─── SOURCE MATERIAL ───

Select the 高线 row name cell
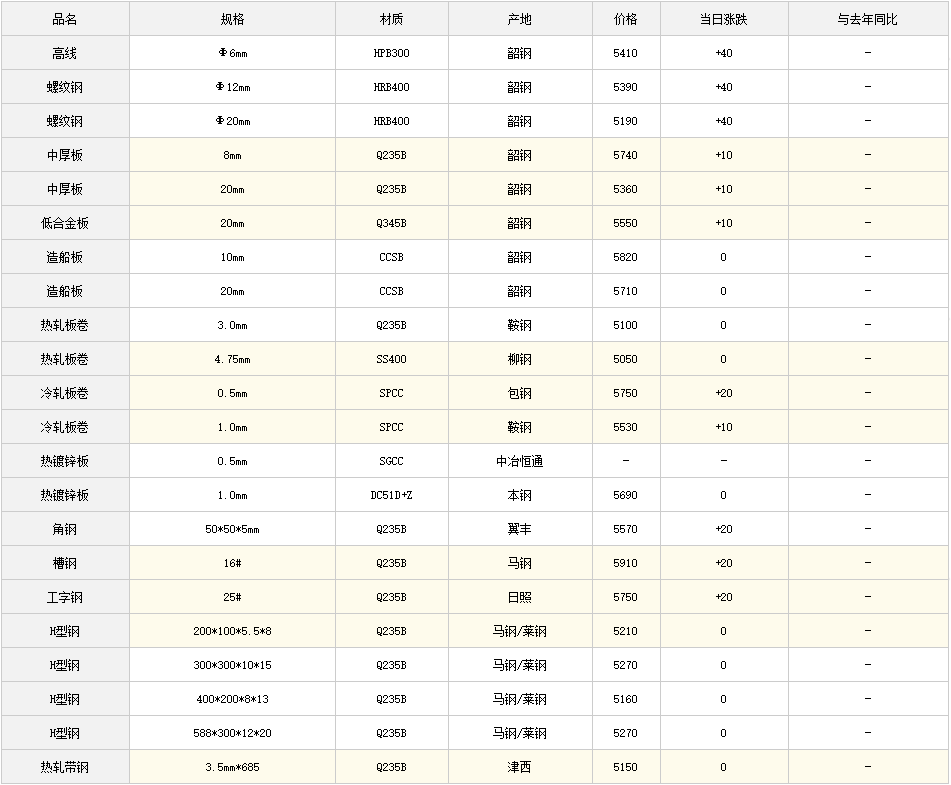point(65,53)
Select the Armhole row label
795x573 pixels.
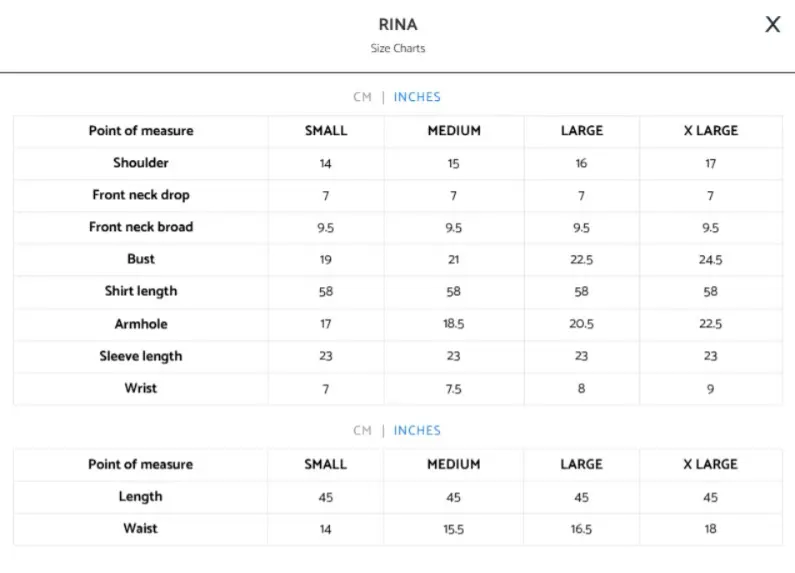click(x=141, y=324)
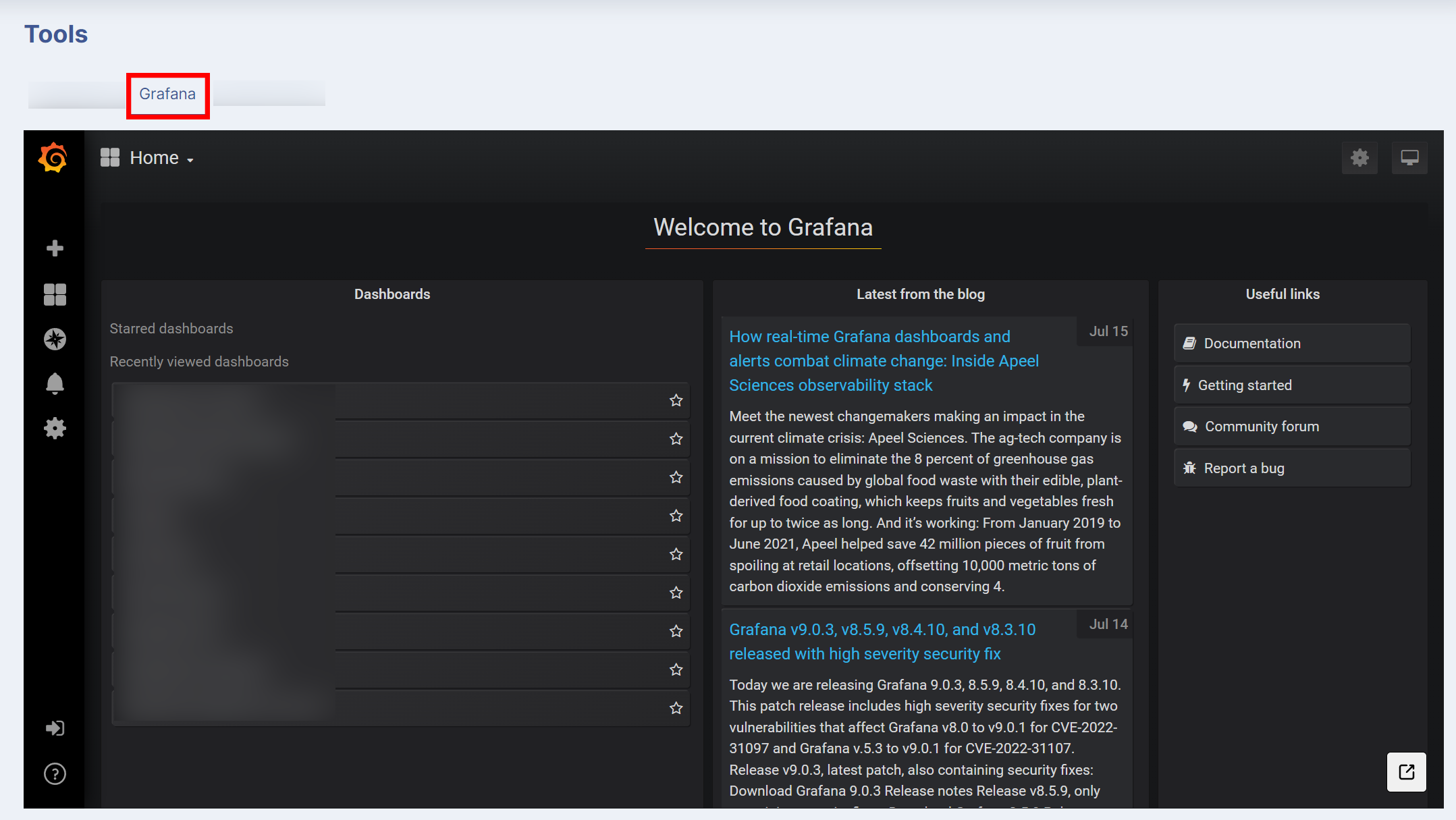Select the Grafana tab under Tools
1456x820 pixels.
point(167,94)
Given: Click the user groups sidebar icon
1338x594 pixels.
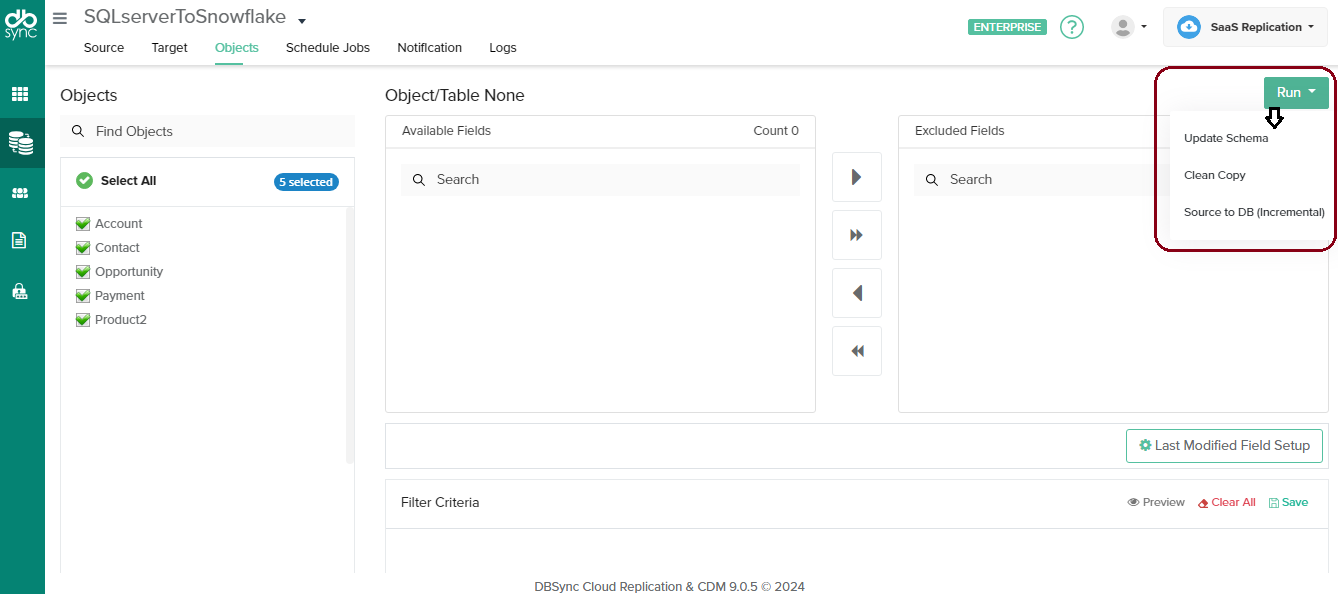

───

EXERCISE DIRECTIONS
Edit these lines so that "row" becomes "column" wherever it appears, and keep everything else the same. Leave the pictures out of your answer.

ANSWER IN FULL
Select the 高线 column name cell
point(65,53)
Select the Armhole column label
795x573 pixels.
click(x=141, y=324)
Select the Grafana tab under Tools
1456x820 pixels.
point(167,94)
Given: Click the user groups sidebar icon
1338x594 pixels.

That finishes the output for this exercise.